HH: Besides your afro, what kinds of looks do you rock?
LJ: I will definitely wear a protective style — especially, when I’m going to be moving around a whole lot. I definitely don’t do the whole fussing thing. I hate to get it curled. I really hate getting my hair done period. I’m over it!
HH: Why are you so over it?
LJ: Basically, I don’t like to sit still that long. I hate going to the salon. I don’t like to be under the hair dryer – it gets too hot. It’s boring. I don’t like any of it at all. I’d rather just have my hair braided or weaved up in some type of cute little thing and go on about my business. I don’t know how to use hot curlers. I can’t even flat iron my hair!
HH: That makes sense since you’ve been natural all of your life. Is it safe to say that, if you could, you’d just be a wild child?
LJ: I’d probably be walking around here look like Celie from The Color Purple. I sure would! [Laughs]
HH: Ha! So who is the stylist that’s not letting you do that?
LJ: If it’s something very, very big, some type of event, then we go and get a whole glam team for that kind of professional look . But I’m such a homebody. I’ll throw my sweats and t-shirts on and go. Ain’t nobody got time to have somebody come in my house to do my hair all the time. No, I’ll do it myself. Maybe that’s why I look a hot mess all the time!
HH: You definitely do not look a hot mess and we love seeing your giant mane.

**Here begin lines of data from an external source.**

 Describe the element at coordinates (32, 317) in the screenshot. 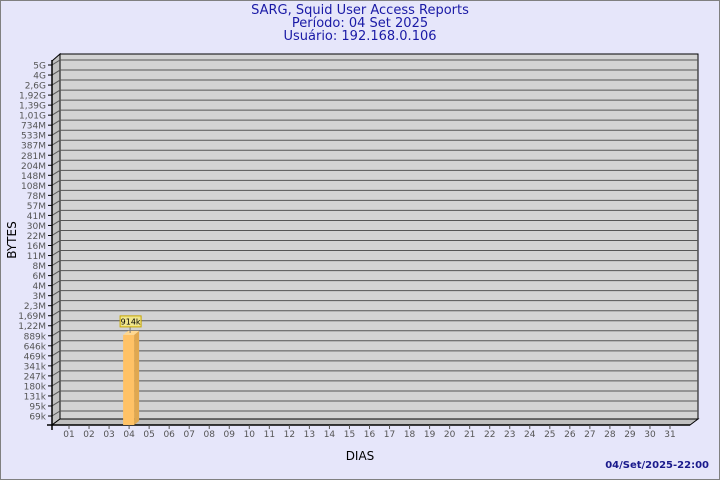

I see `y-tick-label: 1,69M` at that location.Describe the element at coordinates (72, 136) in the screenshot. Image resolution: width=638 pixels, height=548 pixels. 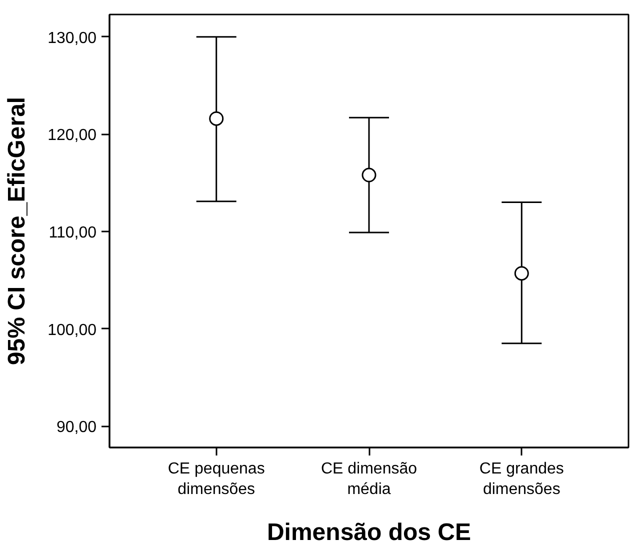
I see `y-tick-label: 120,00` at that location. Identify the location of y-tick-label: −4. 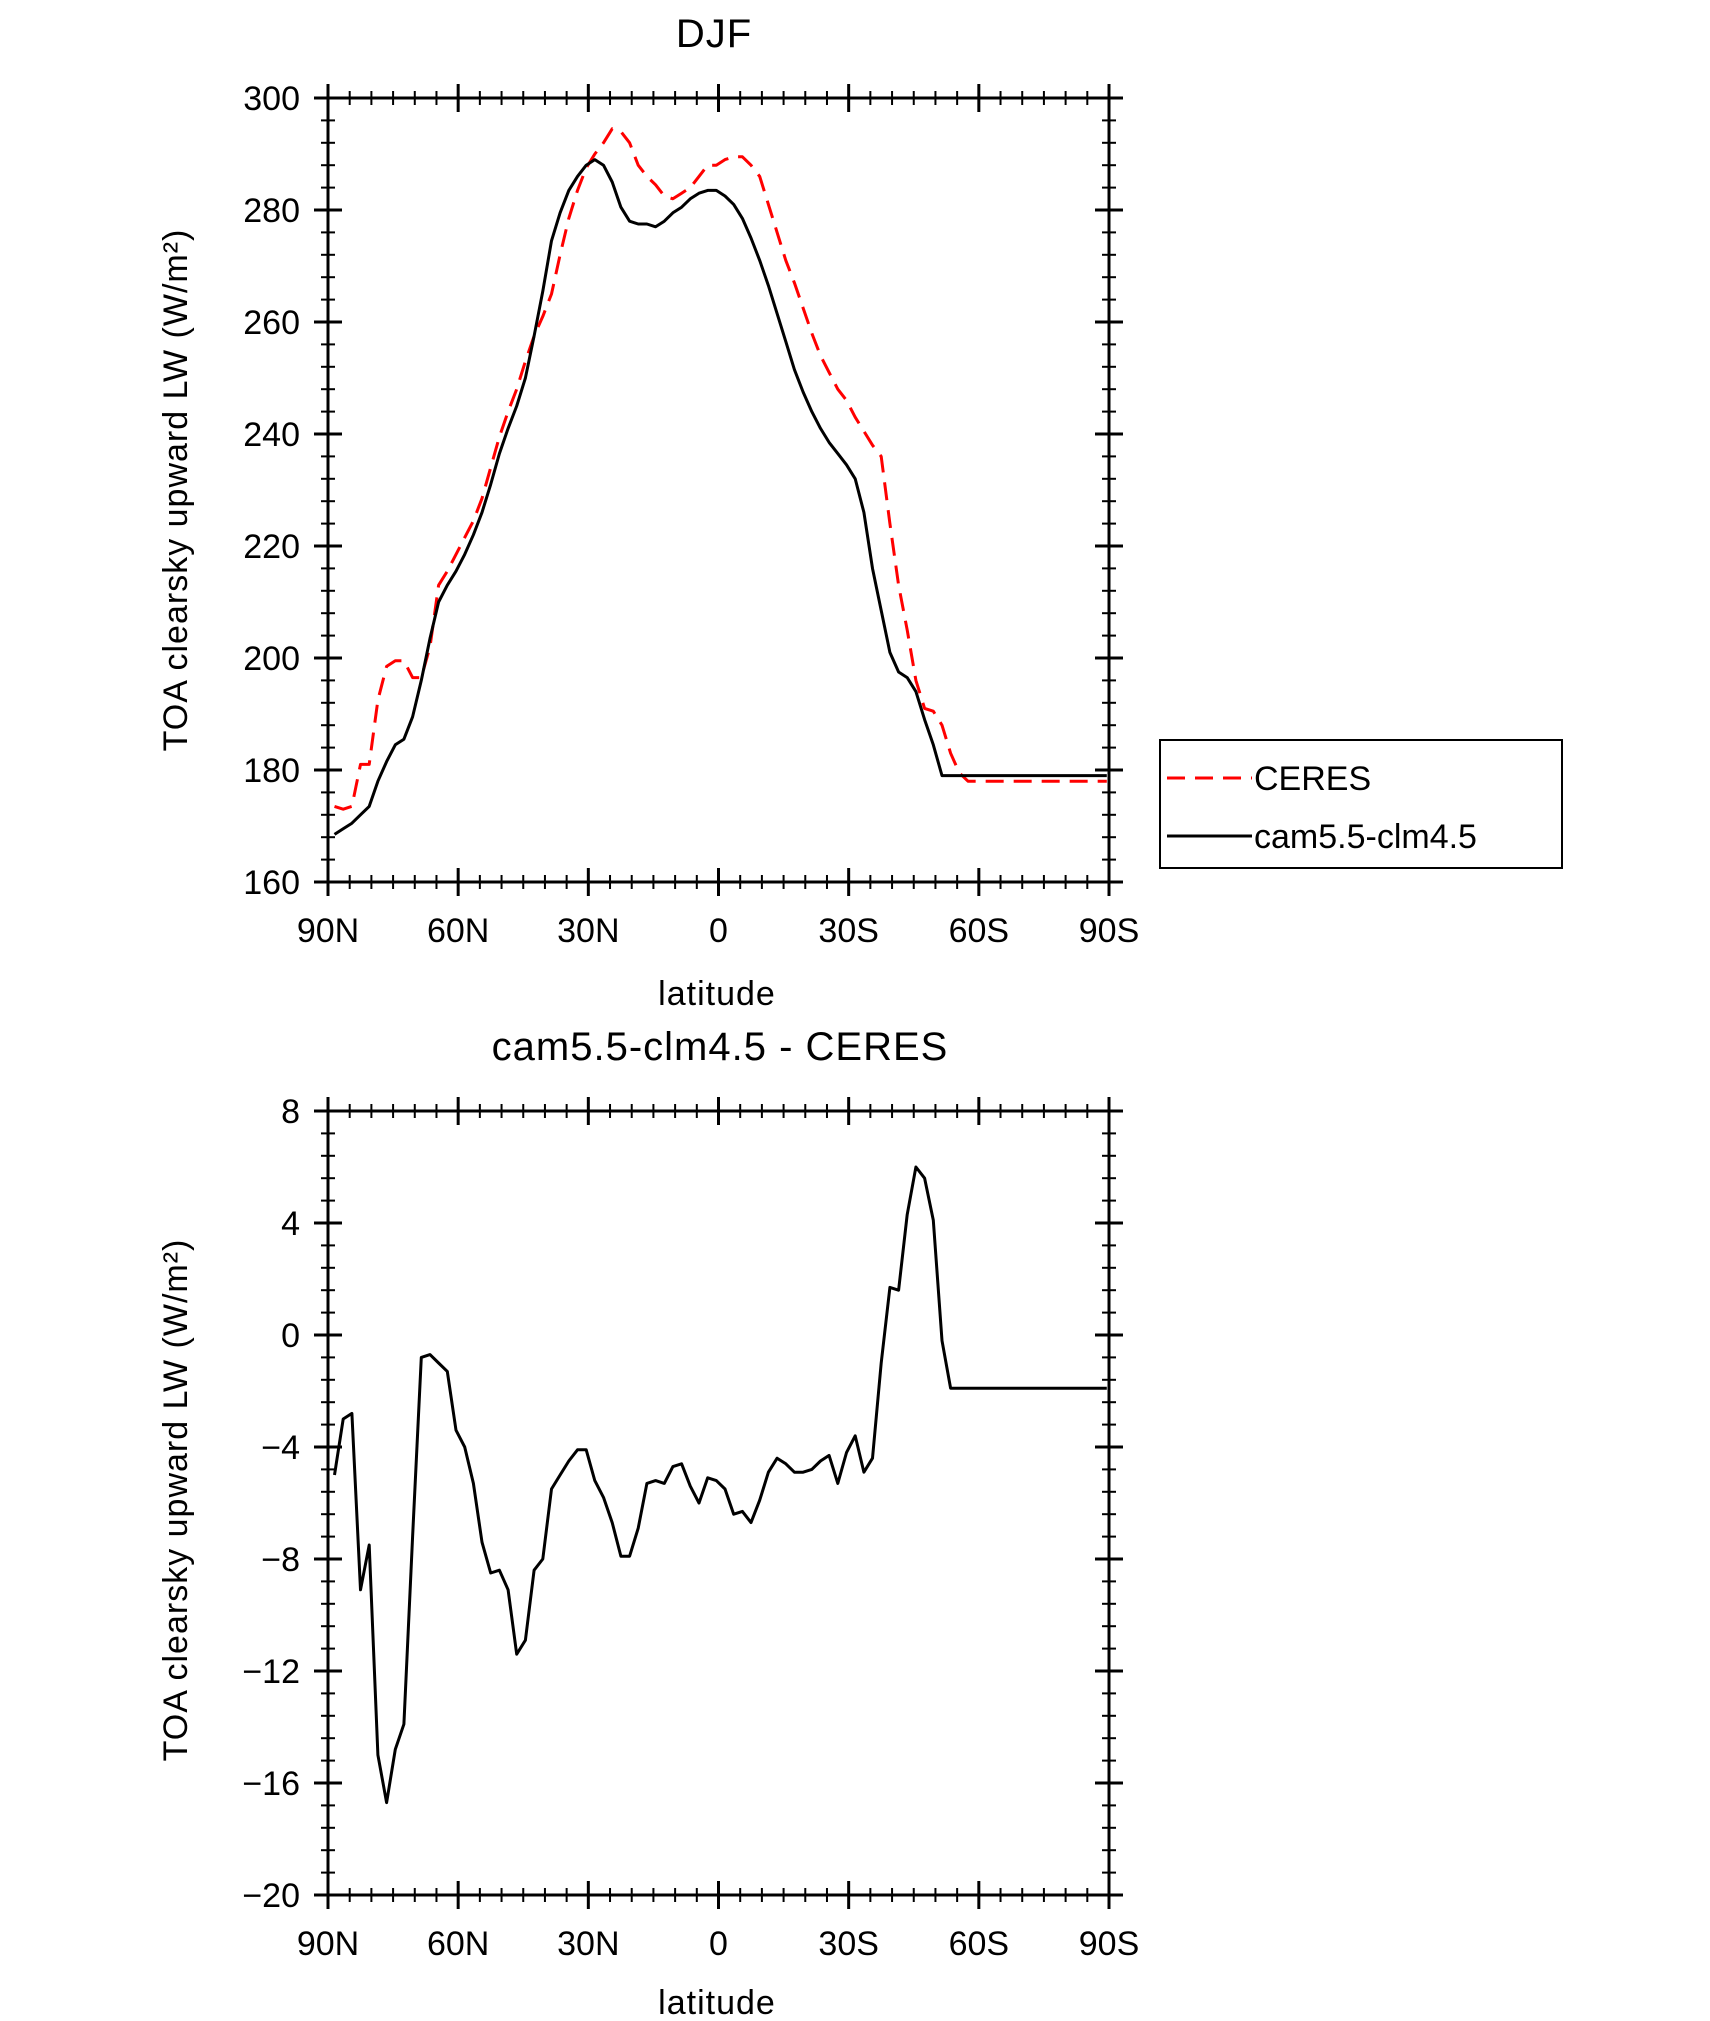
(280, 1448). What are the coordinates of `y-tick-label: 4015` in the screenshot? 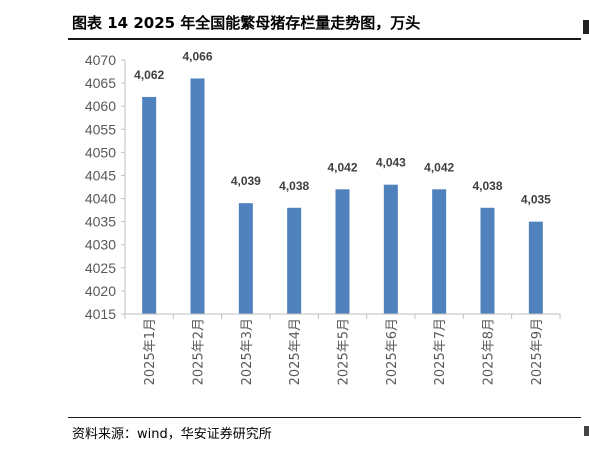 It's located at (100, 314).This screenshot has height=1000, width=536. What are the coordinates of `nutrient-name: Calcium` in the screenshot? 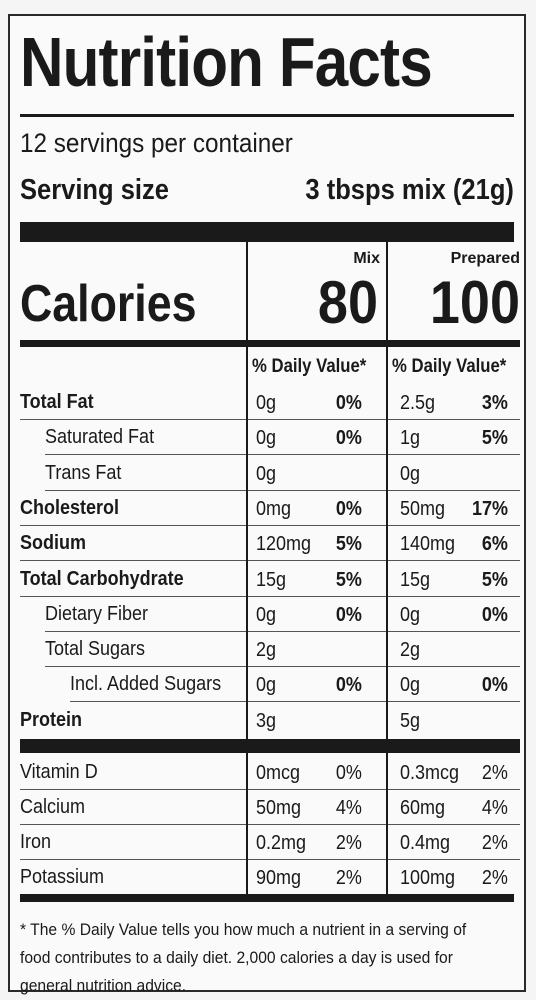 It's located at (53, 807).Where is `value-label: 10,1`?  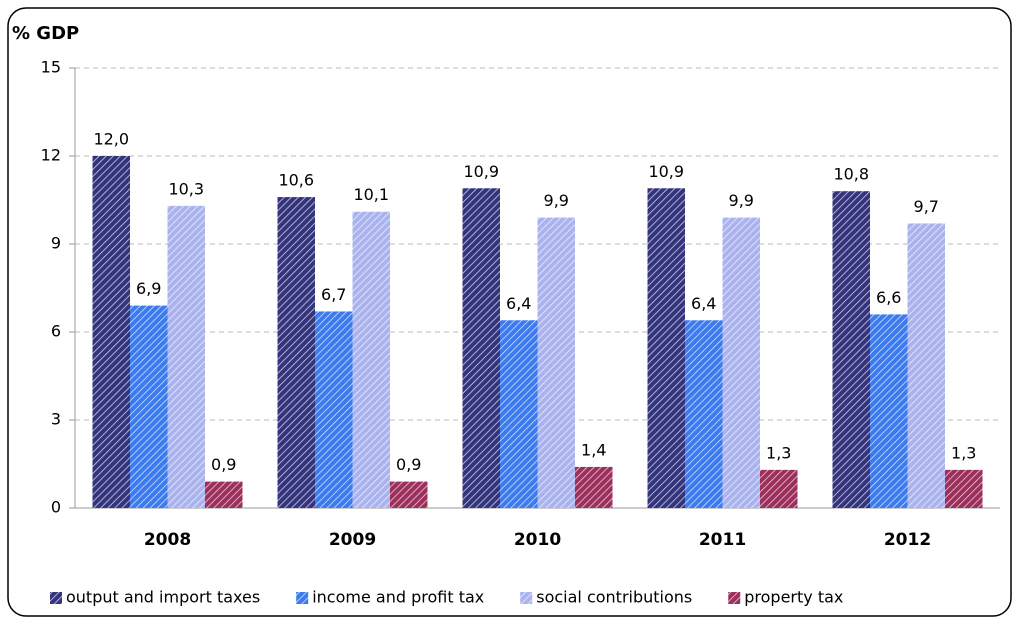 value-label: 10,1 is located at coordinates (371, 194).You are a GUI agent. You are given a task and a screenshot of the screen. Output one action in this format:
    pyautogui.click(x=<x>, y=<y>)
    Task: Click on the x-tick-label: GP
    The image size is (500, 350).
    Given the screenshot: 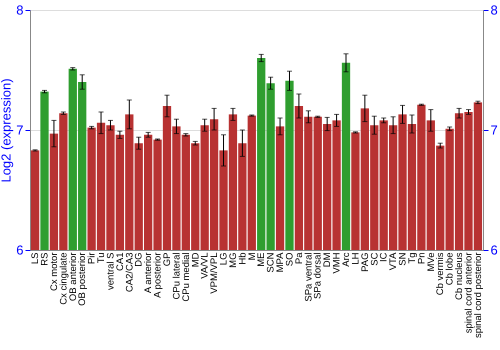 What is the action you would take?
    pyautogui.click(x=168, y=259)
    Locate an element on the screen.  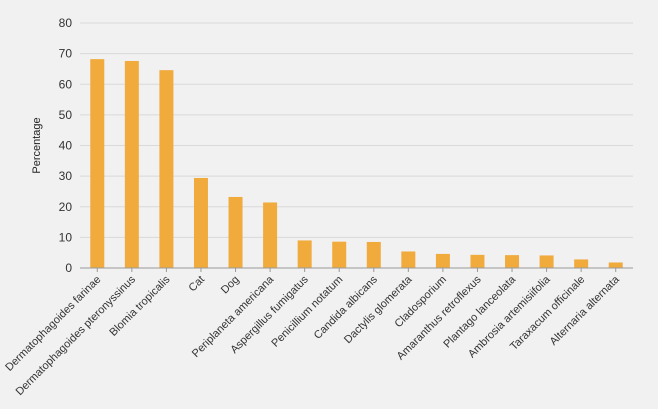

But, I did notice that you have it all covered up on your album cover. Was that intentional or a stylist’s choice?
LJ: Yes, that was intentional. I was inspired by some of the looks from the ‘70s and Diana Ross. I wanted to focus on the music and stay away from the hair, actually. That was a way of saying look at me, not necessarily my hair. Like you said, when people think of me, they think of the hair and I wanted you all to focus on the album.
HH: So, at some point it gets old, then?
LJ: I was like let me put this hood on so you just don’t see anything. But, it was also paying homage to my Black brothers and the young teenagers that, like Trayvon Martin, [have been] shot and killed because you have a hood on. It was a symbol for a lot of different things. Me staying focused on the music. Me staying focused on who we are as our individual selves versus what you might think. The perception. Just because we have our hair this way or hood on that doesn’t define who we are, the person I am. It represented a lot of different things.